Tapi kemudian, orang yang tak
terduga mulai angkat bicara.
“Jika kamu ingin memainkan lagu
orisinal, kupikir kita bisa melakukannya. Karena aku sudah memutuskan untuk
bekerja sama. Aku ingin memastikan bahwa semua orang di sini melakukan
pertunjukan dengan perasaan puas.”
Takeshi dan Hikaru membuka mata
mereka lebar-lebar ketika Alisa meninggikan suaranya. Masachika juga sedikit
terkejut dengan keagresifan partnernya yang tak terduga. Terlebih lagi ….
(Bukan
‘aku’, tapi ‘semua orang’, ya...)
Dia sudah tidak mengejar
idealismenya sendiri lagi. Masachika sedikit tersentuh oleh kata-katanya, yang menetapkan
tujuan bersama untuk semua orang dan menyemangati semua orang untuk mencapai
tujuan tersebut.
“Tidak, aku merasa senang
dengan perasaan Kujou-san, tapi ... seperti yang sudah kubilang tadi,
lagunya...”
“Kalau begitu, kenapa tidak
menggunakan lagu orisinil Sayacchi aja?”
Ucapan Nonoa secara blak-blakan
menyela keengganan Hikaru, dan kali ini tatapannya terfokus pada Nonoa dan
Sayaka.
“Sayacchi, kamu menulis
beberapa lagu orisinal, bukan?”
“Yah, memang sih ... tapi cuma
ada partitur musik untuk gitarnya saja, lho?”
“Eh, Taniyama ... kamu bisa
bermain gitar juga?”
“Tidak semahir orang lain, sih”
Sayaka mengatakannya dengan
santai.

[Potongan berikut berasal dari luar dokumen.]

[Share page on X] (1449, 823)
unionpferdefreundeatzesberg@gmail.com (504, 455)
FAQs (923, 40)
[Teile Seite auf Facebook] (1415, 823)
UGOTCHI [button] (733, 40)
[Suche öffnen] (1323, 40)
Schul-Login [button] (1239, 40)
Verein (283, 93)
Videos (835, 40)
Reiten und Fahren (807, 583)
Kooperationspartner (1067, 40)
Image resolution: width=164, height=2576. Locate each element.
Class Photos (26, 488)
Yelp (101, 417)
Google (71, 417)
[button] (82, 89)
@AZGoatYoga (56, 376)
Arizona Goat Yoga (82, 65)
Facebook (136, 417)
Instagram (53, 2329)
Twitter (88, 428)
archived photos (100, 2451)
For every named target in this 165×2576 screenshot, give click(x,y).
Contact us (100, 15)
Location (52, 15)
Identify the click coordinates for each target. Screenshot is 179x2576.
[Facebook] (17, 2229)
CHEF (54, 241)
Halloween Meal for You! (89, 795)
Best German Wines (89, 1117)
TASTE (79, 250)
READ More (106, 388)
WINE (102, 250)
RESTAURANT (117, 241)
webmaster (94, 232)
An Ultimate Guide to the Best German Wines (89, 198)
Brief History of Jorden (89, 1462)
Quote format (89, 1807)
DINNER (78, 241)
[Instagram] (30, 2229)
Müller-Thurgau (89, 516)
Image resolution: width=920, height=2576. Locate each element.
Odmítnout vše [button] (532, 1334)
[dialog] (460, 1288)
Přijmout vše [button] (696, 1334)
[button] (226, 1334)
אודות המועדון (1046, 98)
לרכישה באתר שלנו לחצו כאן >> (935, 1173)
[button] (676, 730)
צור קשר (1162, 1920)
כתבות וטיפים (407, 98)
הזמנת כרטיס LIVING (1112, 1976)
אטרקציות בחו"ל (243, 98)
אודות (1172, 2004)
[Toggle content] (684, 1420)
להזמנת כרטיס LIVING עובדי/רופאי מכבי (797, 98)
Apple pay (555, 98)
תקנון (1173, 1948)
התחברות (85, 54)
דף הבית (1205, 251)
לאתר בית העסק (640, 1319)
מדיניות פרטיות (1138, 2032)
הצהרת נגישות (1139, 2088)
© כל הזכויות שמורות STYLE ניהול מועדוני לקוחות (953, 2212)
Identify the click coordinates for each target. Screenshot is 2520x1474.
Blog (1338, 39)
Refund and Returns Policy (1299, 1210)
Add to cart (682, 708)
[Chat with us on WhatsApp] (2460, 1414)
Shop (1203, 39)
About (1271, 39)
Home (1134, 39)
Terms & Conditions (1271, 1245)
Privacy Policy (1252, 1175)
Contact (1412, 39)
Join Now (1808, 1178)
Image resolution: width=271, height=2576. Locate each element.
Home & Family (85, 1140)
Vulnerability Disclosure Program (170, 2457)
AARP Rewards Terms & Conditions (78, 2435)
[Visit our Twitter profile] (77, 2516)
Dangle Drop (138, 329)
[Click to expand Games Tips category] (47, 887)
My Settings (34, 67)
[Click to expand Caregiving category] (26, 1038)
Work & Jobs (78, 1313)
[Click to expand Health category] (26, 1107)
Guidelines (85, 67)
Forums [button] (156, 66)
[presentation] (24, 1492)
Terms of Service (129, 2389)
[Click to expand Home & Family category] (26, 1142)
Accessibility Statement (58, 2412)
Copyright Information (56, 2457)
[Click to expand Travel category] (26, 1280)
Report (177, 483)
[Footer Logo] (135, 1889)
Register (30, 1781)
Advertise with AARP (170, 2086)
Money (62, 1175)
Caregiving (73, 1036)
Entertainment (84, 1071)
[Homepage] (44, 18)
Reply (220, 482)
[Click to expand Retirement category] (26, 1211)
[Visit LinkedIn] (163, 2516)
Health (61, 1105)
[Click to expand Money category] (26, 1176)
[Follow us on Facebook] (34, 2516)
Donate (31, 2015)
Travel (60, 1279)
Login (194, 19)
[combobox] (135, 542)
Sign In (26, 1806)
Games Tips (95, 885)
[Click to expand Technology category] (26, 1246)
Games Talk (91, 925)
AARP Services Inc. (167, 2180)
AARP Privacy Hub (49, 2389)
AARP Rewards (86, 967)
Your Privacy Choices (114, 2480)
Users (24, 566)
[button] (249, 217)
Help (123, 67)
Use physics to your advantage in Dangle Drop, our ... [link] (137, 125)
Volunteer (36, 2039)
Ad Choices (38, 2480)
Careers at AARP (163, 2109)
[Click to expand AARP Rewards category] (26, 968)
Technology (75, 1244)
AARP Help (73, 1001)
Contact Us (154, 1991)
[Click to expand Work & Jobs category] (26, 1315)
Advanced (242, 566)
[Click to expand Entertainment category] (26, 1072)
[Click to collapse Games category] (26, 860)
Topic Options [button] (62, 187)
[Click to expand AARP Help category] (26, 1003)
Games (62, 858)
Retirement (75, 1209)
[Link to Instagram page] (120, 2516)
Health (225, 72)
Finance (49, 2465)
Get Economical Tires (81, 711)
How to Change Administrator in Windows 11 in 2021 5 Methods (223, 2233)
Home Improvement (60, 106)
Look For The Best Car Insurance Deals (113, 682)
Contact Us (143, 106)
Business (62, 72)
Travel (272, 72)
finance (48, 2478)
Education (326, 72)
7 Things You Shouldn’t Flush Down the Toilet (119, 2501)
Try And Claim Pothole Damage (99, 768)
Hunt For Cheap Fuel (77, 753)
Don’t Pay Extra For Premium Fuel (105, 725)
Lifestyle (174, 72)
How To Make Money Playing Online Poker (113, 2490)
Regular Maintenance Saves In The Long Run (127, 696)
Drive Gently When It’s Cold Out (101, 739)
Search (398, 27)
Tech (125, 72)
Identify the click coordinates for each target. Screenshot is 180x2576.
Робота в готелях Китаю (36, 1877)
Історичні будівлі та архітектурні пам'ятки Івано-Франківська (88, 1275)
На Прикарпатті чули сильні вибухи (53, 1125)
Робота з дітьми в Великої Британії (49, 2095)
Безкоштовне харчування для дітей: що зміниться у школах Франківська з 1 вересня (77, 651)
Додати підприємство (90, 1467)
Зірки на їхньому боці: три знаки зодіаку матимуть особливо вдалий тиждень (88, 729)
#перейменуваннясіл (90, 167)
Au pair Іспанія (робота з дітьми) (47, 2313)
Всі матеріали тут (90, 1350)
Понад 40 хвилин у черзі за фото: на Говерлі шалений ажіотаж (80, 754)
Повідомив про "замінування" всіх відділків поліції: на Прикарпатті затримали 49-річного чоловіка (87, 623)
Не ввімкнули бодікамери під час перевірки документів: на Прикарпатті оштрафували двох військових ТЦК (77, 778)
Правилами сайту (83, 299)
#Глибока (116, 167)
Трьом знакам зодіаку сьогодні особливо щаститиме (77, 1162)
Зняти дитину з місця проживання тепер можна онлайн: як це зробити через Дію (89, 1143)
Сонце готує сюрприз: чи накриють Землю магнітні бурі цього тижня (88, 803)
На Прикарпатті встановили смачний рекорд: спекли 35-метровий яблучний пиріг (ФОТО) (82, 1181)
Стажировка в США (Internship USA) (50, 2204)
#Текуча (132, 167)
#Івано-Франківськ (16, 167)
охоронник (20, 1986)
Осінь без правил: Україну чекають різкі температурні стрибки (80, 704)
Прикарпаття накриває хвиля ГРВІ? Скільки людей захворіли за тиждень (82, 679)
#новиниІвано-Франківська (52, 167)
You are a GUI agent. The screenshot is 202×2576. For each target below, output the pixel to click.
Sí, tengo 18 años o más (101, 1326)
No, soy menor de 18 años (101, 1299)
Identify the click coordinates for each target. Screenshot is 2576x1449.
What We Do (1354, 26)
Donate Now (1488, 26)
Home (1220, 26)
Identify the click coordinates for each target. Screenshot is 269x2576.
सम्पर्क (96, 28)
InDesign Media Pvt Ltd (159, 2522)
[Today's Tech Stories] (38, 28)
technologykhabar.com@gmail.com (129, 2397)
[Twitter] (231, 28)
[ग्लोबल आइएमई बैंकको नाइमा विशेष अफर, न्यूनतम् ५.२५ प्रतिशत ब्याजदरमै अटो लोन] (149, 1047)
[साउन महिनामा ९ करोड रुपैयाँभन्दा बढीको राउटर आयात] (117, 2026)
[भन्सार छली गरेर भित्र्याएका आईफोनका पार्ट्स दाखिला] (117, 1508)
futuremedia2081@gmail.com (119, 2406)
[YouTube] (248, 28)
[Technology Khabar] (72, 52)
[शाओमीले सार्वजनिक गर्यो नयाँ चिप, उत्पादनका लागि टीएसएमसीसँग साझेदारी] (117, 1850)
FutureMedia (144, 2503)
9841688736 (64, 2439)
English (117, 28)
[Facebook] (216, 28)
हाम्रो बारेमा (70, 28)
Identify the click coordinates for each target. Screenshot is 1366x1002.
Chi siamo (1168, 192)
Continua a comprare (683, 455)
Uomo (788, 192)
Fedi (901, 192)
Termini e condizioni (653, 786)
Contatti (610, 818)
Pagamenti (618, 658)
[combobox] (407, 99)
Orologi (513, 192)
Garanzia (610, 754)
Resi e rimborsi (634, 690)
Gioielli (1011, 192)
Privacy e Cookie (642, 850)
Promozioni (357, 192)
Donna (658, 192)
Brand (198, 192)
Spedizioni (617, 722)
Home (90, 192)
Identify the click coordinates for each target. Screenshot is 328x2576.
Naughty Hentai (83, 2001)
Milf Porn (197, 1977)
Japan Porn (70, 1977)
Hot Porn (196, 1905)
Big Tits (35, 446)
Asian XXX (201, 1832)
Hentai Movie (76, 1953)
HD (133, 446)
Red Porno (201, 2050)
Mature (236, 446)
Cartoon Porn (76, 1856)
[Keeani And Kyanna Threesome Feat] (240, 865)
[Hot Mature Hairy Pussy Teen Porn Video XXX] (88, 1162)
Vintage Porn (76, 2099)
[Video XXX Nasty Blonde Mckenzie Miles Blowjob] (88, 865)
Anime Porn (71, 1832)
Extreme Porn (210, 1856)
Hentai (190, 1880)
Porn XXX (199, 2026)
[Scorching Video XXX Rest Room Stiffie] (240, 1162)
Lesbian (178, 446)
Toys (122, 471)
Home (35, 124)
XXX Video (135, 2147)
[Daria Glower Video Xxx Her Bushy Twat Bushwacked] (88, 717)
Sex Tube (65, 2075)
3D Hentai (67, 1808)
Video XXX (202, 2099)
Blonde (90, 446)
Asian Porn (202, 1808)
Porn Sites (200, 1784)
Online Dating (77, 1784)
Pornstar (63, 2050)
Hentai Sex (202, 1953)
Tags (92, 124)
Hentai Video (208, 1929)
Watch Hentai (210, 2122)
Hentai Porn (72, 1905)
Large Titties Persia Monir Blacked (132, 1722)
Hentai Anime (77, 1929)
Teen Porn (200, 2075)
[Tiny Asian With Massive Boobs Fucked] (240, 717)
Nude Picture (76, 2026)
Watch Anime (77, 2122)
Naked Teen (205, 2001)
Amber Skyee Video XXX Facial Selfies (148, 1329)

Menanggapi hal tersebut, Nonoa memandang Hikaru dengan matanya yang setengah
tertutup seperti biasa.
“Oleh karena itu, masalah lagu
sudah tuntas, oke? Lagian, pemilihan lagu cover itu sendiri juga dari band
sebelumnya, ‘kan? Terus terang saja, ada beberapa lagu yang tidak cocok dengan
suara Alisa, jadi bukannya lebih baik memulainya dari sana?”
“Ah ... Yah”
“Ada benarnya juga sih.”
“Lalu, bagaimana kalau kita memulai
semuanya dari awal? Lagu cover maupun orisinil tidak ada bedanya dalam
memainkannya.”
Takeshi dan Hikaru saling bertukar
pandang dan menganggukkan kepala mereka pada keagresifan yang ditunjukkan oleh
para gadis.
“Ya, oke ... baiklah! Ayo kita
lakukan!”
“Yosh!! Oh iya Taniyama-san.
Apa kamu memiliki file suaranya? Aku ingin mendengar lagu original yang
dimaksud.”
“Tentu saja ada … jika kamu
tidak keberatan dengan video latihan yang kuambil dengan smartphone.”
“Oh, seriusan! Aku ingin mendengarnya,
aku ingin mendengarnya!”
Takeshi dan Hikaru yang
langsung dipenuhi motivasi, mendekati Sayaka dengan penuh semangat. Kemudian, setelah
mendengarkan beberapa lagu bersama—
『
Ini cuma imajinasiku saja atau memang …. Semua lagunya mirip seperti lagu
anime? 』
『Apalagi
judulnya itu sedikit ... 』
『Jangan
sampai dibilang semua』
Para pria berkomunikasi melalui
kontak mata dengan ekspresi kaku yang tidak wajar.
“Bagaimana? Aku merasa bangga
pada diriku sendiri karena ini berhasil diselesaikan dengan baik.”
Di sisi lain, Sayaka anehnya merasa
sangat percaya diri.
“Yabai~”
Nonoa melarikan diri dengan
melontarkan pujian ambigu yang bagus, spesialisasi khas gadis gyaru. (TN: Seruan Yabai
tuh mempunyai banyak makna berlapis)
“Menurutku itu adalah lagu yang
bagus karena menunjukkan sudut pandang Taniyama-san yang unik.”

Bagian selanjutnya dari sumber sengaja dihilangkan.